# [Source extract]
::::

We suppose that Amor has advanced one step. This technique of action implicit in dialogue will be seen later in the Celestina. Amor tries to allay the Viejo's suspicions, but the Old Man remains adamant, calling Love " blanda cara de alacrán ". (soft face of a scorpion). Listen to the music in that line. For the lyricism as well as the dramatic force, Menendez y Pelayo called the Dialogo " joya preciosa de nuestro tesoro poetico del siglo XV ". (a precious gem of our poetic treasure of the 15th century) Now why precisely does Cota use the image of the scorpion to describe Amor's blandishments? Elisa Aragone in her critical edition of the Dialogo , gives us an answer, quoting Gessner, the naturalist of the 16th century that the scorpion was likened to a woman since it has a soft and almost girlish face but a poisonous sting in its tail. This image was common in medieval iconography.

::::

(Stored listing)

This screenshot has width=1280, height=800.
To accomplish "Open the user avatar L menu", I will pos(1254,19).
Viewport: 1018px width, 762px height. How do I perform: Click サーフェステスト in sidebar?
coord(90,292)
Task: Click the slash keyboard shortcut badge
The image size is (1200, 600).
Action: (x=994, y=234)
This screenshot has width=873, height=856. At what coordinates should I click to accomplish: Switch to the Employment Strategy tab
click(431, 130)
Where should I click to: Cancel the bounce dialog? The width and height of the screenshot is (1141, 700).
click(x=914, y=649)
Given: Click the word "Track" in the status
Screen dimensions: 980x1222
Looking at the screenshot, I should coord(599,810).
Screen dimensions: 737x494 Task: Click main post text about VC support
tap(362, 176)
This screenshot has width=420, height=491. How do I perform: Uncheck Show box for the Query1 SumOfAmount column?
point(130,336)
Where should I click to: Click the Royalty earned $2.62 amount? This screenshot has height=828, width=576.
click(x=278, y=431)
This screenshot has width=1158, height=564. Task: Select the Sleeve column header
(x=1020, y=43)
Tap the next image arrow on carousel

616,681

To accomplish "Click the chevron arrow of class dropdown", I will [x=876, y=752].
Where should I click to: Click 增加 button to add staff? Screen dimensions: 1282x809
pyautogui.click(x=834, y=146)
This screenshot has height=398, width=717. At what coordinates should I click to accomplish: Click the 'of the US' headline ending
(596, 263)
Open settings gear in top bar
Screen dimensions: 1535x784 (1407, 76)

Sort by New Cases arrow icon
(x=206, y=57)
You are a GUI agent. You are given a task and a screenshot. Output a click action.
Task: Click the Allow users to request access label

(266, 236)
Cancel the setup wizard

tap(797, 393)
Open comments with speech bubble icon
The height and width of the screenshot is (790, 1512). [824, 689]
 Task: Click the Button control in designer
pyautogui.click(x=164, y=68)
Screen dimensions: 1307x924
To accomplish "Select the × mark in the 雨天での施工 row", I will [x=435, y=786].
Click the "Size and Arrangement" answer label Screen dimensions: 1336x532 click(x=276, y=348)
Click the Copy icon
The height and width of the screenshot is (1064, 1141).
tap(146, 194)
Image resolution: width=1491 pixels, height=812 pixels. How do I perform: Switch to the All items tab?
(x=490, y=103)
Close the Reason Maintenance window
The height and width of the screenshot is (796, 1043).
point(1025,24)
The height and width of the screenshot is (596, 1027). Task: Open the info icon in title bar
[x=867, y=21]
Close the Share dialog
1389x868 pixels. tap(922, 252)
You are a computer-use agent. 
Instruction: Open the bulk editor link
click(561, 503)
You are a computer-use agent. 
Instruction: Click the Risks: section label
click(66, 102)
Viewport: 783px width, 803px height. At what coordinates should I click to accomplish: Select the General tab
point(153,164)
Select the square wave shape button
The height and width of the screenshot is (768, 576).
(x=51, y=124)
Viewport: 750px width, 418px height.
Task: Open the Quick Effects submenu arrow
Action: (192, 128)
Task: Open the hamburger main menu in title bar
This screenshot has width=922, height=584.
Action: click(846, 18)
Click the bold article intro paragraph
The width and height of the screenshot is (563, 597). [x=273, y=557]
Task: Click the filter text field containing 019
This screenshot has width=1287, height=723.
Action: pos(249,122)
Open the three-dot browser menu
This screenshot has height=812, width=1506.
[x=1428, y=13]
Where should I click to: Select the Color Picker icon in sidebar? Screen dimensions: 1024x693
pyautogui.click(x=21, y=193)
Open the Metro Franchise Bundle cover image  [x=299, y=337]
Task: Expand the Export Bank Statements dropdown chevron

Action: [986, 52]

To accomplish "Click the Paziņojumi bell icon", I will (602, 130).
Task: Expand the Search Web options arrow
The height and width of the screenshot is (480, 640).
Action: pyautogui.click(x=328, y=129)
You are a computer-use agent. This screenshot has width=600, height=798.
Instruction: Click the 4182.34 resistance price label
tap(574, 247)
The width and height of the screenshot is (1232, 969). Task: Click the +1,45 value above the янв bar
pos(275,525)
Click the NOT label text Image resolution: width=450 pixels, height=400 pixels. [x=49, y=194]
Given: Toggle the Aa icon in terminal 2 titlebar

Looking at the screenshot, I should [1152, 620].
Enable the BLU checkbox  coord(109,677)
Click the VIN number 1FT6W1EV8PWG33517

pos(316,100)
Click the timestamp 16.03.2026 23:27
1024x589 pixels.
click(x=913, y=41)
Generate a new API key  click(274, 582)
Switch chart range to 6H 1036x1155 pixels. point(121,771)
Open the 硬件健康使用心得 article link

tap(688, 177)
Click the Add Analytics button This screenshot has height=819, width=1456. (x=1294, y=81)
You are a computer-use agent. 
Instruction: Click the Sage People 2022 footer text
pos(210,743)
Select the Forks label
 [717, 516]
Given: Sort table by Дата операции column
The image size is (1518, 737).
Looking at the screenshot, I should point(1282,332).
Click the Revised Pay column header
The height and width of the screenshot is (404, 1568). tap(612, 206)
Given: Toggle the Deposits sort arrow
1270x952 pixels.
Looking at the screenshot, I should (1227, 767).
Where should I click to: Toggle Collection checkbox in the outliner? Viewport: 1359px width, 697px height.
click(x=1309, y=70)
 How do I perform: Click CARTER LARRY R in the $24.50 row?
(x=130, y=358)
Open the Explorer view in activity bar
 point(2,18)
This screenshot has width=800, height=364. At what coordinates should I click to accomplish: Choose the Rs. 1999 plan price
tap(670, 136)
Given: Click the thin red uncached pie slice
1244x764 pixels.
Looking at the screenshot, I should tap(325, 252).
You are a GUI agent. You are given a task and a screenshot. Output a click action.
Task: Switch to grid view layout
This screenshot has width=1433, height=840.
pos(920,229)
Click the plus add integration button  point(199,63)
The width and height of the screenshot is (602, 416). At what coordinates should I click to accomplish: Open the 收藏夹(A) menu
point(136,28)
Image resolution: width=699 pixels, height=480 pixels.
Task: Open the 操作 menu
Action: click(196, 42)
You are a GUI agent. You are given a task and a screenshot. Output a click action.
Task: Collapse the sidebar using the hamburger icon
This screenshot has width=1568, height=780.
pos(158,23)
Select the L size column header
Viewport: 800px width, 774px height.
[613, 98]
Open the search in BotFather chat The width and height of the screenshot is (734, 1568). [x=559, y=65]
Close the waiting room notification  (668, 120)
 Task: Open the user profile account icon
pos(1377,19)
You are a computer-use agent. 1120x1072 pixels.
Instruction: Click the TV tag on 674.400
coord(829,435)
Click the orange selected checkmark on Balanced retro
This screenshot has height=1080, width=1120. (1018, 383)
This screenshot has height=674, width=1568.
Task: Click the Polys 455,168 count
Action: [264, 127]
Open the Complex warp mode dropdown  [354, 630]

::::

# [The request]
Pick up the passage on Amor and the Old Man in Cota's Dialogo after its last sentence and carry it forward. The listing is separate material and has no connection to the passage on Cota's Dialogo.

# [Written reply]
Amor proceeds slowly, tempting the Viejo with promises of happiness, of renewed beauty, of restored masculine vigor. Amor says:

Por ende, si con dulcura

me quieres obedecer,

yo hare reconoscer

en ti muy nueua frescura:

ponert'e en el coracon

este mi biuo alboroco

seras en esta sazon

de la misma condicion

qu'eras quando lindo mozo.

 

(So, if you will obey me

with sweetness,

I will let you see in yourself

a very new freshness;

I will put in your heart

my own lively joyfulness

you will be at this time

in the same condition

as when you were a handsome young man.)

 

Amor says to the Viejo: I will make you young again. I will make you handsome again. I will make you potent again. What man could resist? And thus, the two move as in a dance, one step forward, one step back. The figures appear more human than allegorical. It is not a question of good and evil here. There are no heroes and villains. The two are equally reprehensible, the Viejo anxious to sin once again and Amor anxious to make a fool of him. At some moments, it seems as if the old man will win. At others, it is Love that is ahead. The Dialogo appears to move toward a happy ending when suddenly the action takes a new turn. At the moment when the Viejo is about to achieve his purpose, he suddenly feels that something horrible is happening. His reason warns him to desist, but it is already much too late. When Amor asks him gently:

Hete aquí bien abrazado.

Dime, ¿qué sientes ahora?

 

( Now you see yourself well embraced.

Tell me, what do you feel now?)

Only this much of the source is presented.